また、ヴェンダースは親日家としても知られ、『東京物語』(53)を観て魅せられたという小津安二郎監督への傾倒は深く、1985年には小津安二郎へのオマージュとしてドキュメンタリー映画『東京画』(85)を制作し、高い評価を得ている。東京、渋谷の公衆トイレのリノベーションを紹介したアートプロジェクトThe Tokyo Toiletの一部である最新作『パーフェクト・デイズ(原題)』は、日本の俳優の役所広司を主演に迎え、今年のカンヌ国際映画祭で同氏に最優秀男優賞をもたらした。ヴェンダース監督の東京国際映画祭への参加は1991年のクロージング作品『夢の涯てまでも』(91)、1993年のヤングシネマコンペティション部門の審査委員長、2011年の『Pina 3D ピナ・バウシュ 踊り続けるいのち』以来4回目だ。
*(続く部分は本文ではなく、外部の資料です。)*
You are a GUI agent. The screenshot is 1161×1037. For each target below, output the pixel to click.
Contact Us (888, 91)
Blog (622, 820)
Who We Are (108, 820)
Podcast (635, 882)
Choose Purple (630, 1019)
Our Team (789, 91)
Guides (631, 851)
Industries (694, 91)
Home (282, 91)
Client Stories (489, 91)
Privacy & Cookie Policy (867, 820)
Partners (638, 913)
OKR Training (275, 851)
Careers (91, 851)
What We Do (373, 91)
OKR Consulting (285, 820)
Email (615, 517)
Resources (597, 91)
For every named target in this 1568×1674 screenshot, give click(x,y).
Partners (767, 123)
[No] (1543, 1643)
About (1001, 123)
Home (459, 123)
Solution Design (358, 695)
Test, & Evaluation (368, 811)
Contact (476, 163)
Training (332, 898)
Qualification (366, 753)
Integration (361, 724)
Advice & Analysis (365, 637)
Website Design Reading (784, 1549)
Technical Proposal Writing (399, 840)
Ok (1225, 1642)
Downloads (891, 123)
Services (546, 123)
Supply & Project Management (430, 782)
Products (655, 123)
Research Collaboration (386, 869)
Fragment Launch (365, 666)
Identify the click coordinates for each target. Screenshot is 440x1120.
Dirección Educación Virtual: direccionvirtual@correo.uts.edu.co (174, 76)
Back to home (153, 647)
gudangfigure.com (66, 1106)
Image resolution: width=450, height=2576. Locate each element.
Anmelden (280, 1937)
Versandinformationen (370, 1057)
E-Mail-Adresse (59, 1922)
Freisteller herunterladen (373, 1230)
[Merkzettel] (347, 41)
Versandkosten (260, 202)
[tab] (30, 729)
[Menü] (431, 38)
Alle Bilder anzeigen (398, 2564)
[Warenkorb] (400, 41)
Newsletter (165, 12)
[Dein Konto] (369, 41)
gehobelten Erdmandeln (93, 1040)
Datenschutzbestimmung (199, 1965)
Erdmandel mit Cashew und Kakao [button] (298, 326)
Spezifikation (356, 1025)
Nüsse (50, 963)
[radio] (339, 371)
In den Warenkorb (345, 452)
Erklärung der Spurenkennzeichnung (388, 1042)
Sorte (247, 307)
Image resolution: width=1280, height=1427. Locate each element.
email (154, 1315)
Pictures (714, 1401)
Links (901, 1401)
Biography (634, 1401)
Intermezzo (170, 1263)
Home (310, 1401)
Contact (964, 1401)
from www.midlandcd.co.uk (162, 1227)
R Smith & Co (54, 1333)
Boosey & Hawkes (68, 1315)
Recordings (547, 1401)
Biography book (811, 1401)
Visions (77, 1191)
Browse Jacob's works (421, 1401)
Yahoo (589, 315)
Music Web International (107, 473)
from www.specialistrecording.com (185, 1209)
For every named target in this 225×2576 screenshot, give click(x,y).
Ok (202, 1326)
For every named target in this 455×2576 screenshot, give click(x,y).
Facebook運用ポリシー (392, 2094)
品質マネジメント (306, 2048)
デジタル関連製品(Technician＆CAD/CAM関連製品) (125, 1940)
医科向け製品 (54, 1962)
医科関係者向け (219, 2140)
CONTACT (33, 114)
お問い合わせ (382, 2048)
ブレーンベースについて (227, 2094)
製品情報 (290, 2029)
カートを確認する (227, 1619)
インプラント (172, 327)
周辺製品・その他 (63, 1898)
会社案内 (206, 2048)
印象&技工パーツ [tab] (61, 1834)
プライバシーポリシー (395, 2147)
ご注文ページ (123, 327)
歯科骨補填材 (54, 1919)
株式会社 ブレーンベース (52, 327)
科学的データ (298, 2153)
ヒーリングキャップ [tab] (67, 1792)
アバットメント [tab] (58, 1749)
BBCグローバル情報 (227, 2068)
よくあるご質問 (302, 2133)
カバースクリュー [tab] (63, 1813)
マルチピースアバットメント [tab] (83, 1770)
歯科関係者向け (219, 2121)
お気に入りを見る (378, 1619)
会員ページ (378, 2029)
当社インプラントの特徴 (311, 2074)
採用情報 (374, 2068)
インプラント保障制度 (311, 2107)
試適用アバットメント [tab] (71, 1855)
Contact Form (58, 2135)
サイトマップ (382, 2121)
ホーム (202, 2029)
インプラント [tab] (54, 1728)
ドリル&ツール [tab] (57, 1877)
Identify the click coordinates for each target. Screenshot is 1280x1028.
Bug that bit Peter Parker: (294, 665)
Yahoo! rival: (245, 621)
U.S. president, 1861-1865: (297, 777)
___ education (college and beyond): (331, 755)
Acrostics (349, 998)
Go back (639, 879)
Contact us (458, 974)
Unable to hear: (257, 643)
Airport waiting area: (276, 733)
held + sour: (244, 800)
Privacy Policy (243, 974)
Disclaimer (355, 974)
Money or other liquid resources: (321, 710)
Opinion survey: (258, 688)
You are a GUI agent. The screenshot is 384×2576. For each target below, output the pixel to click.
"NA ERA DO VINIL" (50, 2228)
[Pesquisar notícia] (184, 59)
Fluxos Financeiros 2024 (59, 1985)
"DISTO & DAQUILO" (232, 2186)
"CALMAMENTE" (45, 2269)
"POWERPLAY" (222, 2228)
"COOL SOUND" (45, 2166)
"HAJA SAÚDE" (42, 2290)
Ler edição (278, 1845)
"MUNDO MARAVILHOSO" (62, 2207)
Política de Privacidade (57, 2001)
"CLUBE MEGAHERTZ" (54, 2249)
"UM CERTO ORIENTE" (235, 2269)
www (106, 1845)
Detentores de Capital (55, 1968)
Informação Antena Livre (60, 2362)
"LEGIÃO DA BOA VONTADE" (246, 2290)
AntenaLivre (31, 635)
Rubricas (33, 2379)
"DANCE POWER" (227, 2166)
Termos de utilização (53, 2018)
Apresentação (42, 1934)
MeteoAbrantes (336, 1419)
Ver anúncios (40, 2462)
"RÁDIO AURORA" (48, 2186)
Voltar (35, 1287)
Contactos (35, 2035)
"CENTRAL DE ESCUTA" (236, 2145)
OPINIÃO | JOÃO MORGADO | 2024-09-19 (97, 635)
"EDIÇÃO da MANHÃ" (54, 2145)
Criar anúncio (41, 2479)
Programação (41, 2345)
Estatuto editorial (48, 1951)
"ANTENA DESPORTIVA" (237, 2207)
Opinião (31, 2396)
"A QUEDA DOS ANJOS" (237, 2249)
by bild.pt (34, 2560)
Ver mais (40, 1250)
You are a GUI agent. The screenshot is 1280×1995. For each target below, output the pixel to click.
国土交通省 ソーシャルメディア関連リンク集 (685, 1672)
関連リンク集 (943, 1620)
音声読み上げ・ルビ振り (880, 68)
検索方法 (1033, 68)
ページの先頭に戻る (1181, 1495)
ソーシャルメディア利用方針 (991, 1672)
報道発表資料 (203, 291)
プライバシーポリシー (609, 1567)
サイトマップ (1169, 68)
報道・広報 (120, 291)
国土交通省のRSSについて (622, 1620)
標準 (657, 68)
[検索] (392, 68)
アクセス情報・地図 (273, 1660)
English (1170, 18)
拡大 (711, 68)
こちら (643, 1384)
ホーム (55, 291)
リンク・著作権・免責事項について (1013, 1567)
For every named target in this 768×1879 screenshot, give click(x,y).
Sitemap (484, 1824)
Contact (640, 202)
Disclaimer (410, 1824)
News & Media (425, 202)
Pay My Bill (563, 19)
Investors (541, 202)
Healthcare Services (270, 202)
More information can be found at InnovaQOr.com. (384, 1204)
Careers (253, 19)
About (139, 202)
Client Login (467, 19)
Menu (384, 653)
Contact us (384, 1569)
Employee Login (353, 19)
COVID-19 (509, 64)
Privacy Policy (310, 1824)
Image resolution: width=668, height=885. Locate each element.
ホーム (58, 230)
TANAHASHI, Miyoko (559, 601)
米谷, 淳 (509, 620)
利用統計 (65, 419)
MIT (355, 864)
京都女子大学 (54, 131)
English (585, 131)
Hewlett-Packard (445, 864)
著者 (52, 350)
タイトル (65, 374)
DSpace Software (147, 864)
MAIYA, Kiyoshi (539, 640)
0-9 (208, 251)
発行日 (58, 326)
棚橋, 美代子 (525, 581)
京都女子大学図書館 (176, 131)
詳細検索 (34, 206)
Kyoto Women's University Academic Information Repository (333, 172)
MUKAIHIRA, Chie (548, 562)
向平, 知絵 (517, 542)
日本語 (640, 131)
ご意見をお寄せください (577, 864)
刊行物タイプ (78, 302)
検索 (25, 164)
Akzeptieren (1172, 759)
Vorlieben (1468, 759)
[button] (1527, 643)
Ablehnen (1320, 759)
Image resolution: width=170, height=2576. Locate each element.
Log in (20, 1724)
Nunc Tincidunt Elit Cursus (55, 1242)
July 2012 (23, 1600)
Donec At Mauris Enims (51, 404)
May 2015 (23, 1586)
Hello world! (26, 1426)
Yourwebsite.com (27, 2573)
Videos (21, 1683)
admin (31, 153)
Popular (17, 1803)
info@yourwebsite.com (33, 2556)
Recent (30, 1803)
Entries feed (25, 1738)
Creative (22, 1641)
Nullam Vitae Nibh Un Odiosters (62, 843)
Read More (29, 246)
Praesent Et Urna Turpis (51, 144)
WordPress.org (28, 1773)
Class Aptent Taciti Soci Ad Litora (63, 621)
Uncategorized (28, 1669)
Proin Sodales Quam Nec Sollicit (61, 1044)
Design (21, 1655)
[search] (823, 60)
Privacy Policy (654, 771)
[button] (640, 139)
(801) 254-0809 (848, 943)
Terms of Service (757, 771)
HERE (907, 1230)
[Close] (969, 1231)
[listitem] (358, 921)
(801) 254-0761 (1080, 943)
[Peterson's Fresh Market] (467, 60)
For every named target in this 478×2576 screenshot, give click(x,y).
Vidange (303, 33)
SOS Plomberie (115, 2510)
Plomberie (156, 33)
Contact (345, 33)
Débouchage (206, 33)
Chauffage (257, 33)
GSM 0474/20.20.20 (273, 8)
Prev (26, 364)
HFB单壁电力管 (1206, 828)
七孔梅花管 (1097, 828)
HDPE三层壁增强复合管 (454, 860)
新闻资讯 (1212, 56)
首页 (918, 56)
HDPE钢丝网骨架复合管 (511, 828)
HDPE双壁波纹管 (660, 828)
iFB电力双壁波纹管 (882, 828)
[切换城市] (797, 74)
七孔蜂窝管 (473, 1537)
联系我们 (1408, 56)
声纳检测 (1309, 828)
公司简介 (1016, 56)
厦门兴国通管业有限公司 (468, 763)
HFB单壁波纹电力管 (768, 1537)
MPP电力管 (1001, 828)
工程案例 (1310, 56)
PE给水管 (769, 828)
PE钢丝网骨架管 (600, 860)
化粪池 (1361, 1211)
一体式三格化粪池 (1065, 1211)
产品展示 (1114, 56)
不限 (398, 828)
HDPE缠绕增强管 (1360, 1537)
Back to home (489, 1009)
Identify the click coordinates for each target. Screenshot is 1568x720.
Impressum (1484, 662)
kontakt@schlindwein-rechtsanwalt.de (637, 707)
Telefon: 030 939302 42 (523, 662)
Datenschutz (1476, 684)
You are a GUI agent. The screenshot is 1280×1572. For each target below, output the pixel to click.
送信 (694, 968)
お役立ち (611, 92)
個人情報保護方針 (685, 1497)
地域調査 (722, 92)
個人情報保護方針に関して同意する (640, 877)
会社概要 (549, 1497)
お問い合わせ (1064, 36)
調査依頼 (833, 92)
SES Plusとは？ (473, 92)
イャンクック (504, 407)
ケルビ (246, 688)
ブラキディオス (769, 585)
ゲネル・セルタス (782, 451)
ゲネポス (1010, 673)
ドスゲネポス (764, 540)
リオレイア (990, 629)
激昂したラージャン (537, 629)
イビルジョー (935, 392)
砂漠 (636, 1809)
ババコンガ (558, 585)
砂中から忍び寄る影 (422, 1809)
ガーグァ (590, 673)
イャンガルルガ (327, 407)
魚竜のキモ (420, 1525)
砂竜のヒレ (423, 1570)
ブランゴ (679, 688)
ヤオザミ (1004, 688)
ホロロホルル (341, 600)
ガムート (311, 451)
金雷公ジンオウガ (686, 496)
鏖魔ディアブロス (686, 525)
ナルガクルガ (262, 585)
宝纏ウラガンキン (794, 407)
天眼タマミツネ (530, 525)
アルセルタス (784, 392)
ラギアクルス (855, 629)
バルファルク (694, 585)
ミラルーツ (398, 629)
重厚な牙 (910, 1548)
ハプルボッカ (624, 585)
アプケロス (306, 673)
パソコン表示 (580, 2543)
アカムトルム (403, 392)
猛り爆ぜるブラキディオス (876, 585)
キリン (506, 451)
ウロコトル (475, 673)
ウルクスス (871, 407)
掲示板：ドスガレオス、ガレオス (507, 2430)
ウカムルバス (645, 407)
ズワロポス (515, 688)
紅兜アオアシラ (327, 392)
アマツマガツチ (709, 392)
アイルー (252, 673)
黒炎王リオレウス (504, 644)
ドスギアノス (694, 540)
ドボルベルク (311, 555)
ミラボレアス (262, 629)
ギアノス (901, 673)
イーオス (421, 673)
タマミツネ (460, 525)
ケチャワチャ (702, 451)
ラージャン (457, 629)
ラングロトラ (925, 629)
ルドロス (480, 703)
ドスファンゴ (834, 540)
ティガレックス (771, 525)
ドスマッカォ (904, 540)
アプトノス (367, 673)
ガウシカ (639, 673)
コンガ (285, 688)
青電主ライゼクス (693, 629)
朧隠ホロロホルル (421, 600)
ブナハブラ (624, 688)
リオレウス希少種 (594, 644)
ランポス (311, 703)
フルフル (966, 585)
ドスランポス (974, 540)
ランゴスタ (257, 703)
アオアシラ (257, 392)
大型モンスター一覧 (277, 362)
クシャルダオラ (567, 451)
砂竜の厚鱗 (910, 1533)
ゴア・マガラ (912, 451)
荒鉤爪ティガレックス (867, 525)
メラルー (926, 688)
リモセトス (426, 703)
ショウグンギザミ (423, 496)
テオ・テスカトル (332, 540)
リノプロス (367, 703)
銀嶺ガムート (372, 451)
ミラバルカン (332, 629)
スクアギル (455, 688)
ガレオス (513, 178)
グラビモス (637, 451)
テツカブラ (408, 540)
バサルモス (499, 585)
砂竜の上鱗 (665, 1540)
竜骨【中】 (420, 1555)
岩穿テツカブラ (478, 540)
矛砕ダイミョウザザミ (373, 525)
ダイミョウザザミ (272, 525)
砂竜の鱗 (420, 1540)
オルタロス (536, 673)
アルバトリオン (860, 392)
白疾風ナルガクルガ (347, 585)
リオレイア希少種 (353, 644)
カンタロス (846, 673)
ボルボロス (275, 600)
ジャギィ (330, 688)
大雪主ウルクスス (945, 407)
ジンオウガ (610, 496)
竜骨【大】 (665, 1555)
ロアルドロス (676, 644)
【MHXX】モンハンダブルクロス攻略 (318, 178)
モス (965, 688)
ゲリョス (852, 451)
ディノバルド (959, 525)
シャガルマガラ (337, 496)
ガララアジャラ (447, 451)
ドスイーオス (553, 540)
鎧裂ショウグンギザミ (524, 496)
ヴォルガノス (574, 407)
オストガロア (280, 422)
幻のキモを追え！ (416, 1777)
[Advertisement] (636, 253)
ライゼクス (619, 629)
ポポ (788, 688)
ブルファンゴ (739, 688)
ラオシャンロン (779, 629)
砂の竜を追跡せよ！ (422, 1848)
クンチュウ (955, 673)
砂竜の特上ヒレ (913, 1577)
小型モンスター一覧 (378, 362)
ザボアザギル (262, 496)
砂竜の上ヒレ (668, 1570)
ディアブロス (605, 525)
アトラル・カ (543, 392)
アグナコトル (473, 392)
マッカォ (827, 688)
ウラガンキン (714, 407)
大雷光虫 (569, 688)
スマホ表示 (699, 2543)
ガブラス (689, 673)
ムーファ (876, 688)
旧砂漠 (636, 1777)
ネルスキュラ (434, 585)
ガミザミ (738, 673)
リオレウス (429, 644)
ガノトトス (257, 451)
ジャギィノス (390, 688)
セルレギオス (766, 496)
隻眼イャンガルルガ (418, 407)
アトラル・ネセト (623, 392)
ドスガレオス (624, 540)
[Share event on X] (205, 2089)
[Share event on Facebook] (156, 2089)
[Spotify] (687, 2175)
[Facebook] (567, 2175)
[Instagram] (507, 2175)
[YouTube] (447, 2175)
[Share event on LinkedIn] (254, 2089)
ヴェンダース自身は「また戻ってこられることを嬉しく思います。以前の私の初めての審査委員長体験は本当に良い思い出しかなく、いまでも当時の審査委員の人たちとは交流があり、お互いに『クローディーさん(プロデューサーのClaudie Ossard)』、『ポールさん(作家のPaul Auster)』、『ヴィムさん(監督ご本人)』と『さん』を付けて日本風に呼びあっています。今年の東京国際映画祭は私が敬愛する巨匠、小津安二郎監督の死後60年、生誕120年の記念すべき年に開催されるもので、そんな機会に参加できることは私にとっては特別なことです」と今回の審査委員長就任に関して語った。
また、コメントでも今年生誕120年を迎えることが言及されていたが、今年の東京国際映画祭では小津安二郎監督の特集をすることも決定。日本が世界に誇る巨匠の特集と、小津ファンでもあるヴェンダース監督を審査委員長に迎えた東京国際映画祭にぜひ注目してほしい。